Fomos confrontar Miguel Pereira (Messias) com esses dados e este corroborou-nos que na restauração, sobretudo em Lisboa, o crescimento das vendas dos vinhos Bairrada nas gamas premium e ultra-premium é surpreendente. Para este responsável comercial, têm sido os vinhos da Bairrada a estrela dos últimos anos no que respeita ao portefólio da Messias, que inclui também vinhos do Douro e Dão. Quanto ao aumento da certificação dos vinhos, esse é igualmente notável, com um crescimento constante de 10% por ano. As mesmas boas notícias surgem do lado da exportação, que regista um aumento de 17%.
No mesmo sentido, releva destacar que, até ao início anos 90, a Bairrada (a par do Dão) era a grande região de vinho de mesa, sendo que os principais players se abasteciam de uvas e vinhos um pouco por todo o país. A este respeito importa não esquecer que a Bairrada nunca foi uma região de pouca produção, bem pelo contrário. Prova disso mesmo é que teve um dos mais pujantes sectores cooperativos do país, com 6 cooperativas a funcionar em simultâneo (atualmente apenas duas se encontram em funções, Cantanhede e Souselas).

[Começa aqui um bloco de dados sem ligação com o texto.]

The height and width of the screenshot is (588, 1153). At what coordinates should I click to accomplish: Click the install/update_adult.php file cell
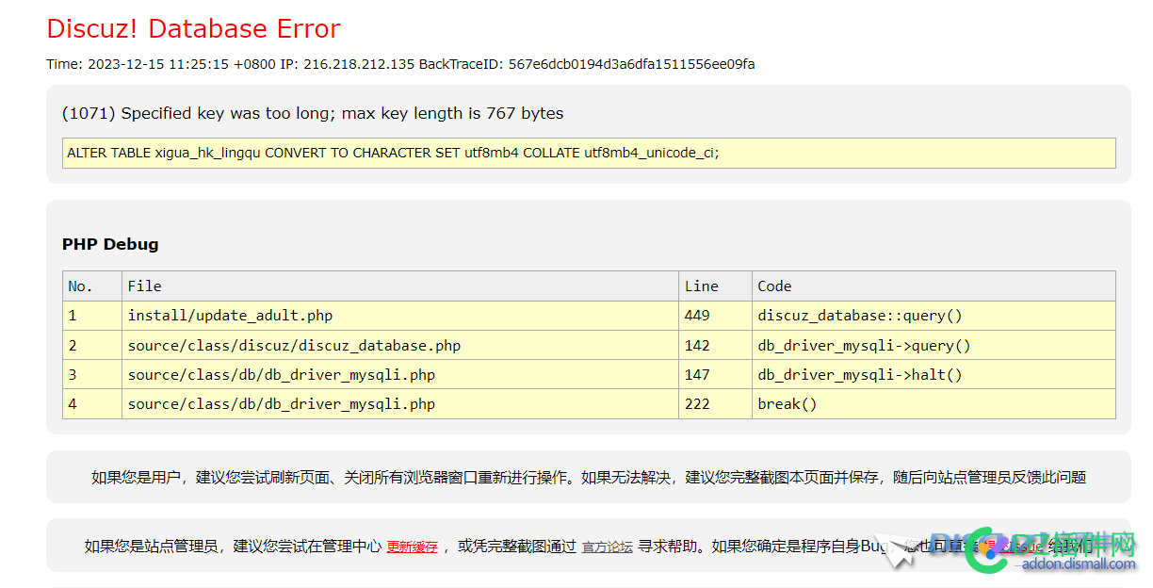coord(400,316)
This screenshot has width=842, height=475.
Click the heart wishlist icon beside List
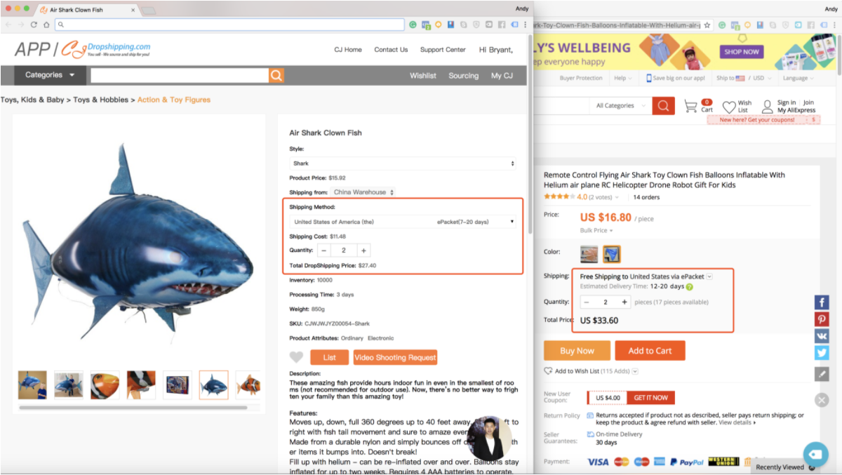(x=296, y=357)
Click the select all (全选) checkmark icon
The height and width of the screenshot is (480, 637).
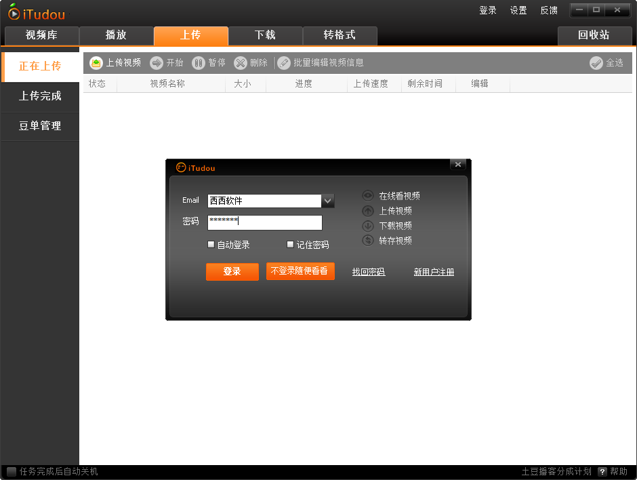point(596,63)
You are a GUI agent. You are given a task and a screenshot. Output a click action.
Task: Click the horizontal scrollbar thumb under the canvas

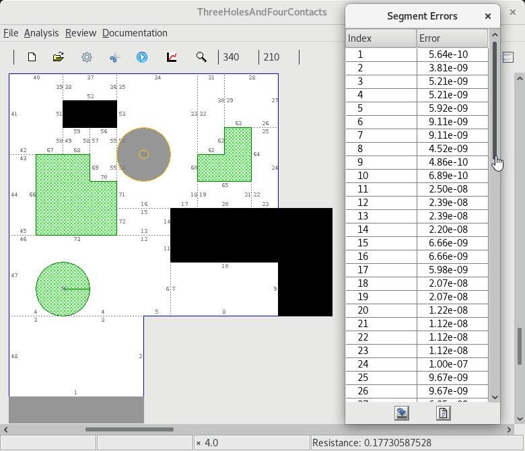pyautogui.click(x=129, y=429)
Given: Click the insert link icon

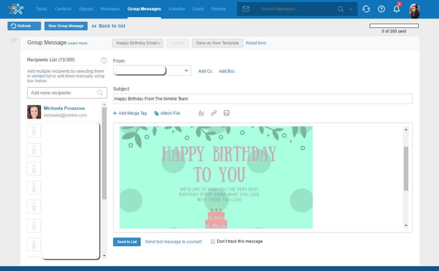Looking at the screenshot, I should point(214,113).
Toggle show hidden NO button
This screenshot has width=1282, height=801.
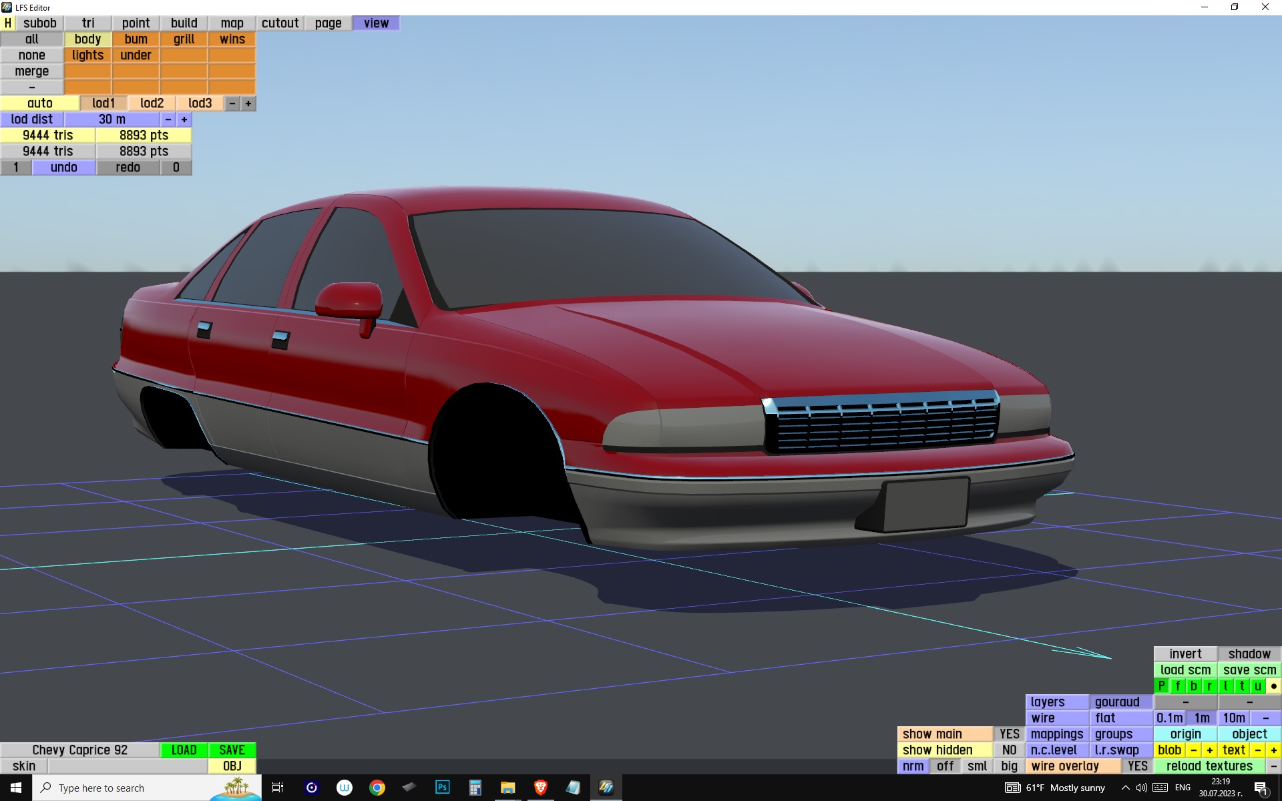pos(1009,750)
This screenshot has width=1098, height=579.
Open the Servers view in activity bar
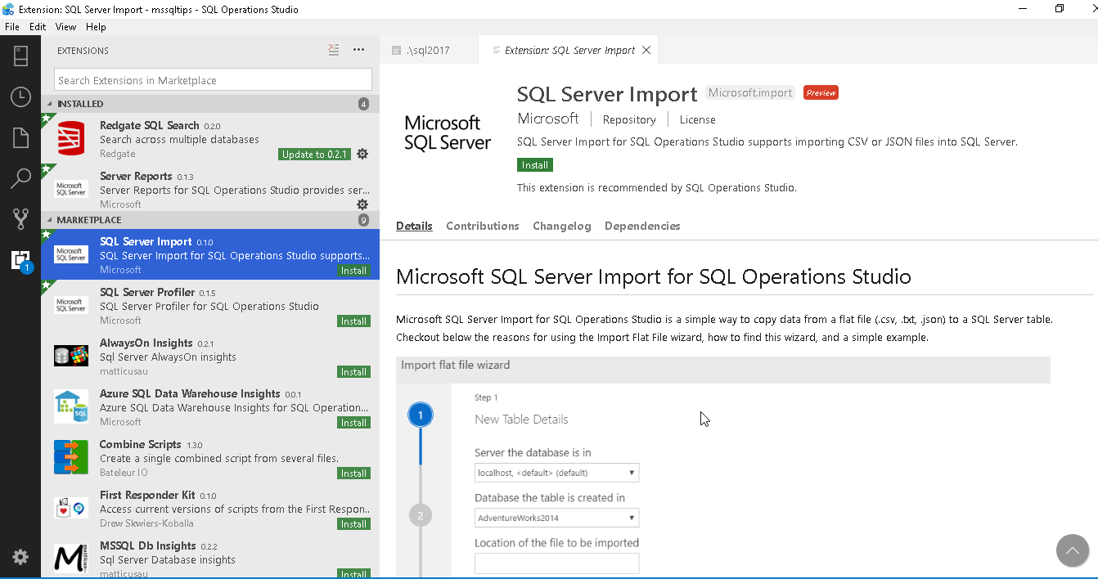[x=20, y=56]
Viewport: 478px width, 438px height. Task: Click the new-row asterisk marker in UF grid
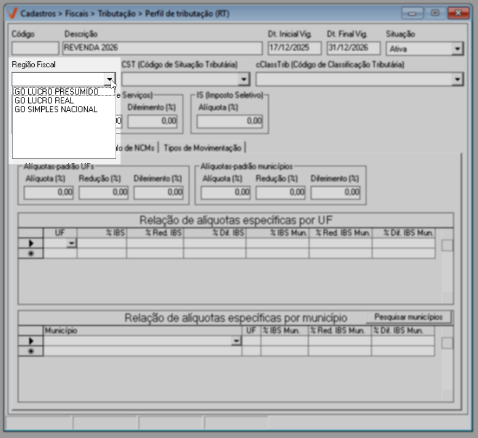click(x=31, y=253)

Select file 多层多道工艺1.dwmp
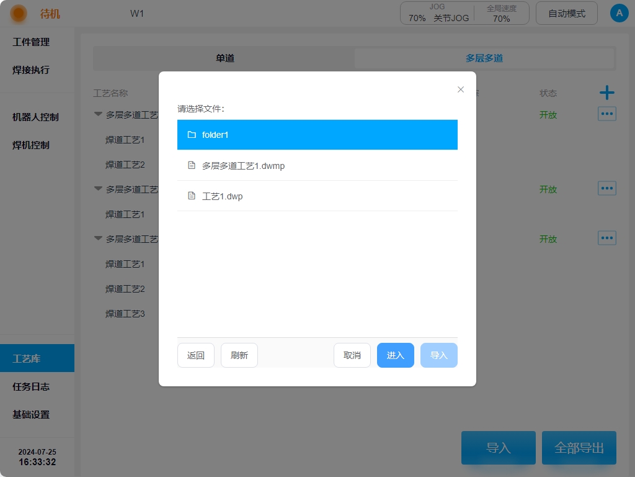pyautogui.click(x=317, y=166)
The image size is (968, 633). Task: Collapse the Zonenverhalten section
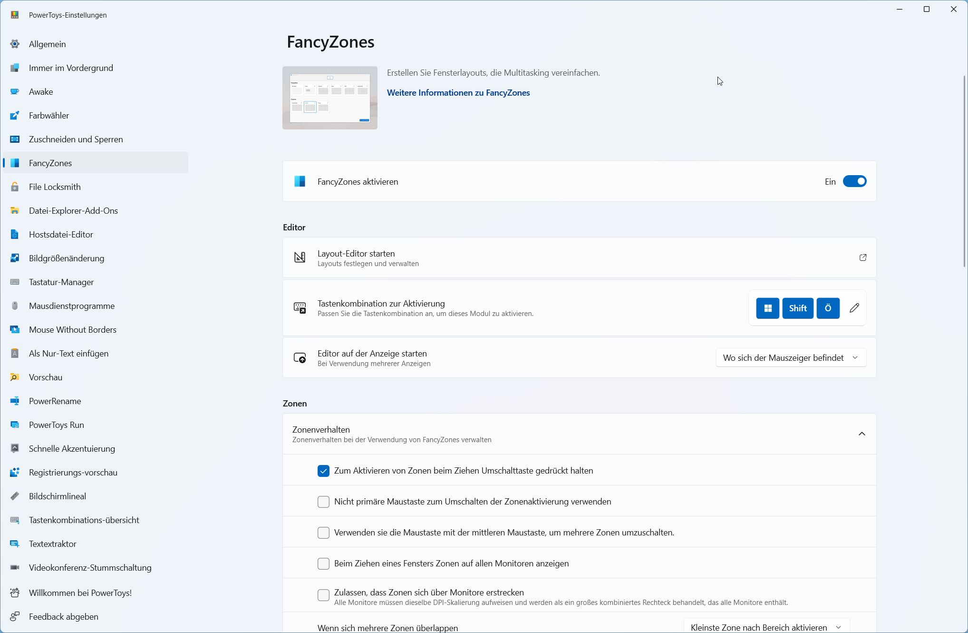pyautogui.click(x=862, y=434)
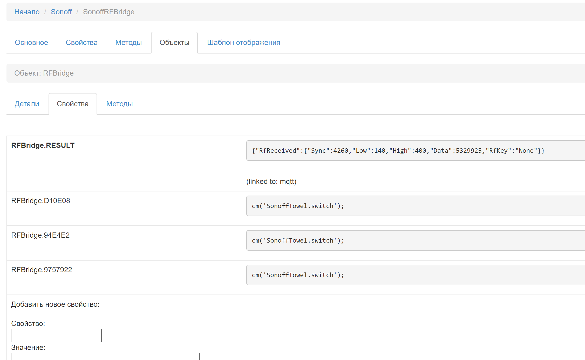This screenshot has height=360, width=585.
Task: Open the Детали sub-tab
Action: coord(27,104)
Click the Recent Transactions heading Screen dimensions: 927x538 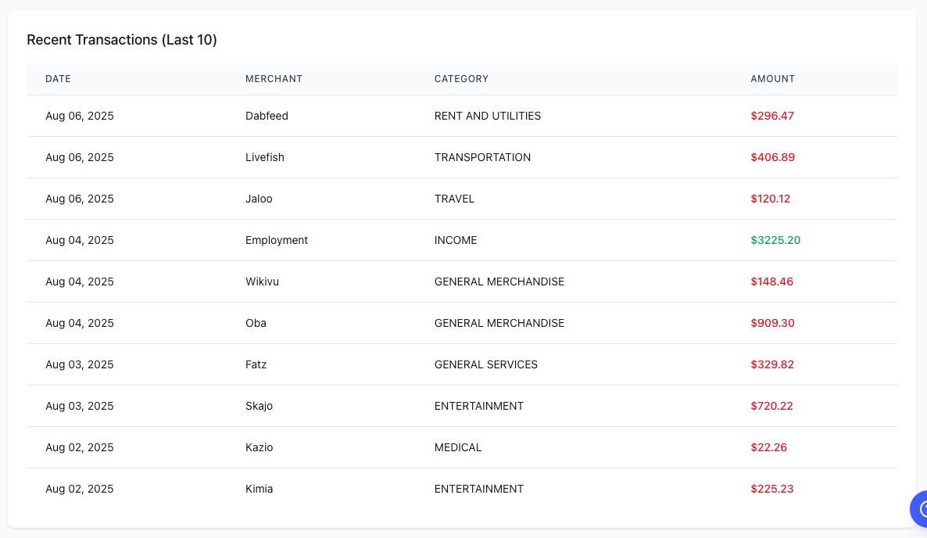[x=122, y=40]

Talvez por isso, o primeiro sintoma da modernização da região tenha sido, precisamente, o abandonar da produção de grandes lotes de vinho de origem dispersa, para o controlo de áreas de vinha dentro da própria região, algo que sucedeu com as empresas Aliança, Messias, Caves São João (um desses primeiros passos foi, sem dúvida, a aquisição da Quinta do Poço do Lobo pelas Caves São João, ainda nos anos 70 do século passado) e Caves São Domingos, que passaram a olhar para a vinha e não apenas para a comercialização.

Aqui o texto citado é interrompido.